World number one Djokovic now has three Wimbledon titles, the same as his coach Boris Becker, and moves above the likes of Andre Agassi, Jimmy Connors, Ivan Lendl and Ken Rosewall in the all-time list of grand slam collectors.

At 28, he already has nine majors to his name and, despite the life-changing journey into married life and fatherhood, his hunger for battle remains as voracious as ever.

Nearly six years older, Federer had hoped to become the oldest man to win the Wimbledon title in the professional era.

But, after saving seven set points and coming through a pulsating second-set tiebreak that will go down as one of the tournament’s classics, his well of inspiration ran dry.

He will come again, that much is guaranteed, but his chances of winning a record-extending 18th grand slam title are receding.

“You know, I still think I had a great tournament,” Federer told reporters. “You can have good tournaments without winning, as well. I still won six matches, lost one. The ratio still remains very good.

“But of course you sort of walk away empty handed. For me a finalist trophy is not the same.
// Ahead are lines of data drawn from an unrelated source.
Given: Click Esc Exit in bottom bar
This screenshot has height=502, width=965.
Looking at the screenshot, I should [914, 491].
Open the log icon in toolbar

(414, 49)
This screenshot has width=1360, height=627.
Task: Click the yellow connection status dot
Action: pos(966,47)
Everybody knows that.”


Second seed Federer made the first move on Sunday, breaking for a 4-2 lead, only for Djokovic to hit back immediately.
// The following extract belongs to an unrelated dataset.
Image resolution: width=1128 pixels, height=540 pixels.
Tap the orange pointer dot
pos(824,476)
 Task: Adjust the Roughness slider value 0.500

Djokovic escaped at 5-6 when Federer held two set points and then ran away with the tiebreak, winning it 7-1 as Federer’s timing, so sweet against third seed Murray, went off a fraction.

Sympathetic “aahhs” greeted Federer’s mistakes and he looked in trouble at 4-5 in the second set when Djokovic earned a set point only to waft a loose forehand over the baseline.

The real drama was to come.

The final’s second tiebreak was in Djokovic’s pocket at 6-3 but Federer summoned some magic, winning a hypnotic 26-stroke rally on the way back to 6-6.

With the crowd on the edge of their seats Federer saved three more set points, one when Djokovic slipped over, and then failed to take one of his own before reeling off three points in a row to win it 12-10.

“It was frustrating obviously not to be able to close it out,” said Djokovic, who took his anger out by smashing his racket into his shoes.

“I knew that I could not let this happen against Roger in the finals of Wimbledon because it might be my last chance.”

Instead of fretting over missed opportunities, Djokovic simply got back to business and earned a break point at 1-1 by displaying his freakish court-covering ability before delivering the coup de grace with a deft drop shot.

Federer then blazed a forehand long and the momentum switched back to Djokovic.

A weather interruption dampened Federer’s fire still further and once they returned to the court Djokovic eased through the third set before breaking twice in the fourth.